Convert the items, from their beginning up to and including the line that contains "七五三参り (438, 383)", into a JSON list of strings with one string per line. Omit blank lines and leave the pictures out.

**Data in this exercise:**
* * * * *
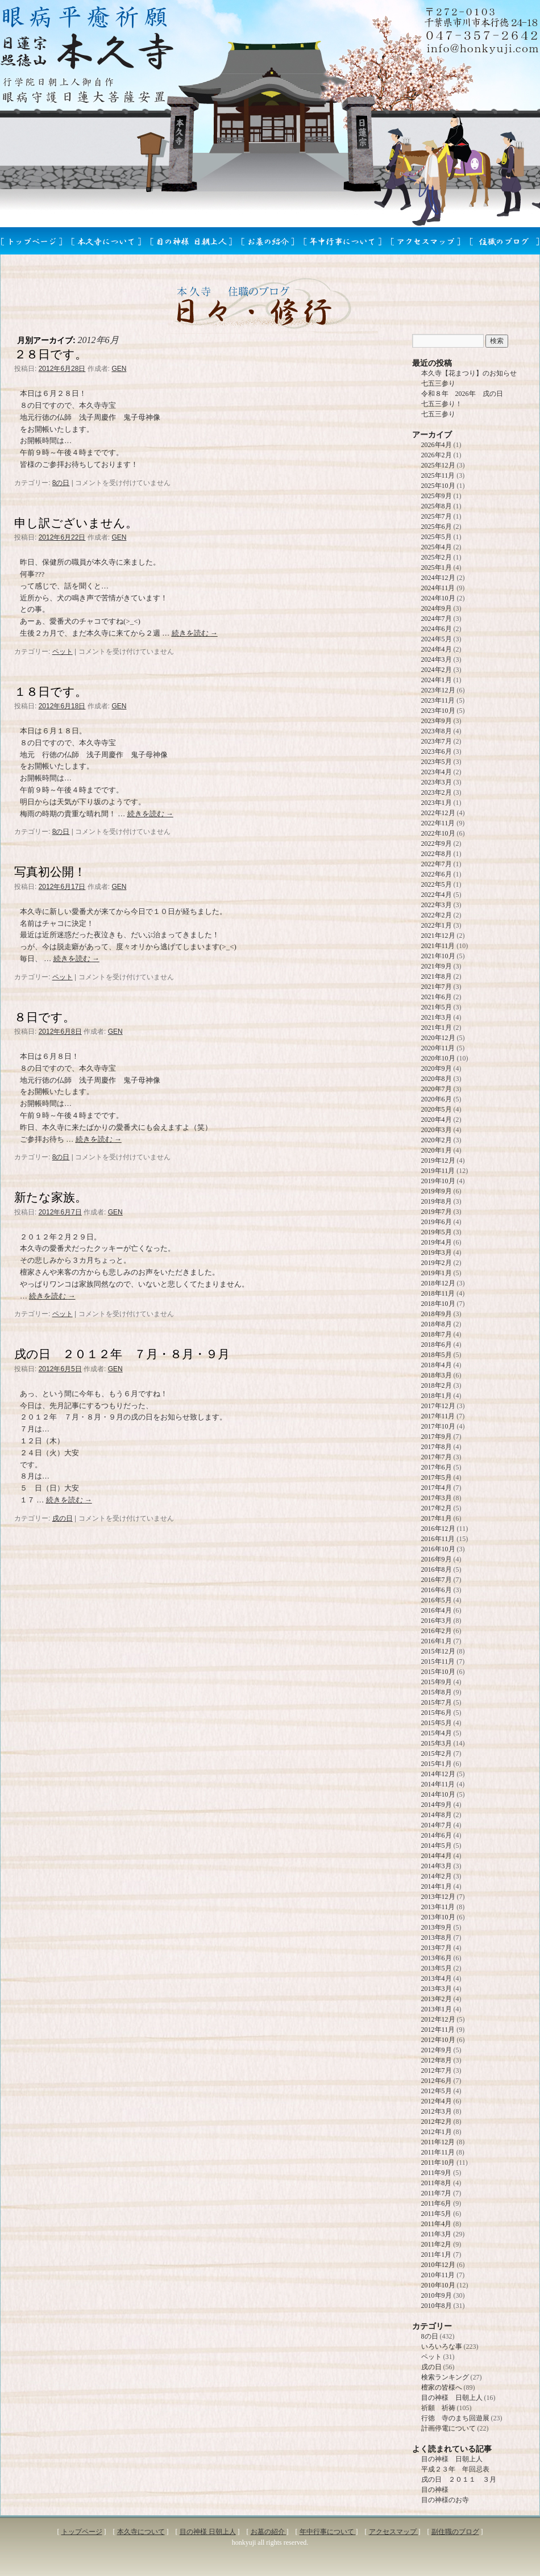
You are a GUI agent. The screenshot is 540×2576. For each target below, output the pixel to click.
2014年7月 (436, 1825)
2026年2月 (436, 455)
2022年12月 (438, 813)
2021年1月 (436, 1028)
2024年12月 (438, 578)
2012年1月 (436, 2132)
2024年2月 (436, 670)
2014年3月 (436, 1866)
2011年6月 (436, 2203)
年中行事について (328, 2532)
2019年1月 (436, 1273)
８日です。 (44, 1017)
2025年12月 (438, 465)
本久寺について (141, 2532)
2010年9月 (436, 2295)
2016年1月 (436, 1641)
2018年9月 (436, 1314)
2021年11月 (438, 946)
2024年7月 (436, 619)
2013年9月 (436, 1927)
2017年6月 (436, 1467)
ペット (62, 652)
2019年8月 (436, 1201)
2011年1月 (436, 2254)
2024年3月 (436, 659)
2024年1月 (436, 680)
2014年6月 (436, 1835)
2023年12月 (438, 690)
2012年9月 (436, 2050)
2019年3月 (436, 1252)
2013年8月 (436, 1938)
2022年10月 (438, 833)
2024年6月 (436, 629)
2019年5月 (436, 1232)
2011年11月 (438, 2152)
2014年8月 (436, 1815)
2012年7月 (436, 2070)
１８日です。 (50, 691)
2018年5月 (436, 1355)
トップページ (81, 2532)
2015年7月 (436, 1702)
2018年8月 (436, 1324)
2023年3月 (436, 782)
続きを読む (195, 633)
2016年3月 (436, 1621)
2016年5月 (436, 1600)
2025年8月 (436, 506)
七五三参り (438, 383)
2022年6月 (436, 874)
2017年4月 (436, 1488)
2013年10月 (438, 1917)
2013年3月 (436, 1989)
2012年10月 (438, 2040)
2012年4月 (436, 2101)
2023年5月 (436, 762)
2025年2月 (436, 557)
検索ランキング (445, 2377)
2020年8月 (436, 1079)
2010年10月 (438, 2285)
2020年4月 (436, 1120)
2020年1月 (436, 1150)
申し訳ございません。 (76, 522)
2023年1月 (436, 803)
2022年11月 (438, 823)
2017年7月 (436, 1457)
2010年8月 (436, 2306)
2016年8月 (436, 1569)
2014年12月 (438, 1774)
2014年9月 (436, 1805)
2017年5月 (436, 1477)
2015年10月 (438, 1672)
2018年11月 (438, 1293)
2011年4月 (436, 2224)
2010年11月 (438, 2275)
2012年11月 (438, 2030)
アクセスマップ (393, 2532)
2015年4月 (436, 1733)
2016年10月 (438, 1549)
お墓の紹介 (268, 2532)
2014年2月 (436, 1876)
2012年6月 (436, 2081)
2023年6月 (436, 751)
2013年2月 (436, 1999)
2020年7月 (436, 1089)
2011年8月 (436, 2183)
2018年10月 (438, 1304)
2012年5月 (436, 2091)
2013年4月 (436, 1978)
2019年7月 (436, 1212)
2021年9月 (436, 966)
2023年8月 (436, 731)
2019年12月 (438, 1160)
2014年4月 (436, 1856)
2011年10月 (438, 2162)
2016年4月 (436, 1610)
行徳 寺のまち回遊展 (455, 2418)
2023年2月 (436, 792)
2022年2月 (436, 915)
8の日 (61, 483)
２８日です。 (50, 354)
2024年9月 (436, 608)
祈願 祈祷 (438, 2408)
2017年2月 (436, 1508)
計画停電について (448, 2428)
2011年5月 (436, 2214)
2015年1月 (436, 1764)
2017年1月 (436, 1518)
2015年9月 (436, 1682)
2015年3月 (436, 1743)
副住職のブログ (455, 2532)
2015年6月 (436, 1713)
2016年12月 (438, 1529)
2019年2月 (436, 1263)
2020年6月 (436, 1099)
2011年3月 (436, 2234)
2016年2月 (436, 1631)
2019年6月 (436, 1222)
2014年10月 (438, 1794)
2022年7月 (436, 864)
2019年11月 (438, 1171)
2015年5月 (436, 1723)
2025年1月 (436, 567)
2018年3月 (436, 1375)
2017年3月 (436, 1498)
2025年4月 (436, 547)
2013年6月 (436, 1958)
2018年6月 (436, 1344)
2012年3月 (436, 2111)
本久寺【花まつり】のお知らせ (469, 373)
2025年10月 (438, 486)
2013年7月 (436, 1948)
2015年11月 (438, 1661)
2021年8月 (436, 976)
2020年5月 (436, 1109)
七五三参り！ (441, 404)
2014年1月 (436, 1886)
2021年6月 (436, 997)
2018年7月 (436, 1334)
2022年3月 (436, 905)
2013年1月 (436, 2009)
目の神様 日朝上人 (452, 2398)
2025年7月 (436, 516)
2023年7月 (436, 741)
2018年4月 (436, 1365)
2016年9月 (436, 1559)
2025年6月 (436, 527)
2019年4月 (436, 1242)
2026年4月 (436, 445)
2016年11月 (438, 1539)
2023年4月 (436, 772)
* * * * *
**The solution:**
[
  "You are a GUI agent. The screenshot is 540×2576. For each target below, output the pixel to click.",
  "2014年7月 (436, 1825)",
  "2026年2月 (436, 455)",
  "2022年12月 (438, 813)",
  "2021年1月 (436, 1028)",
  "2024年12月 (438, 578)",
  "2012年1月 (436, 2132)",
  "2024年2月 (436, 670)",
  "2014年3月 (436, 1866)",
  "2011年6月 (436, 2203)",
  "年中行事について (328, 2532)",
  "2019年1月 (436, 1273)",
  "８日です。 (44, 1017)",
  "2025年12月 (438, 465)",
  "本久寺について (141, 2532)",
  "2010年9月 (436, 2295)",
  "2016年1月 (436, 1641)",
  "2018年9月 (436, 1314)",
  "2021年11月 (438, 946)",
  "2024年7月 (436, 619)",
  "2013年9月 (436, 1927)",
  "2017年6月 (436, 1467)",
  "ペット (62, 652)",
  "2019年8月 (436, 1201)",
  "2011年1月 (436, 2254)",
  "2024年3月 (436, 659)",
  "2024年1月 (436, 680)",
  "2014年6月 (436, 1835)",
  "2023年12月 (438, 690)",
  "2012年9月 (436, 2050)",
  "2019年3月 (436, 1252)",
  "2013年8月 (436, 1938)",
  "2022年10月 (438, 833)",
  "2024年6月 (436, 629)",
  "2019年5月 (436, 1232)",
  "2011年11月 (438, 2152)",
  "2014年8月 (436, 1815)",
  "2012年7月 (436, 2070)",
  "１８日です。 (50, 691)",
  "2018年5月 (436, 1355)",
  "トップページ (81, 2532)",
  "2015年7月 (436, 1702)",
  "2018年8月 (436, 1324)",
  "2023年3月 (436, 782)",
  "続きを読む (195, 633)",
  "2016年3月 (436, 1621)",
  "2016年5月 (436, 1600)",
  "2025年8月 (436, 506)",
  "七五三参り (438, 383)"
]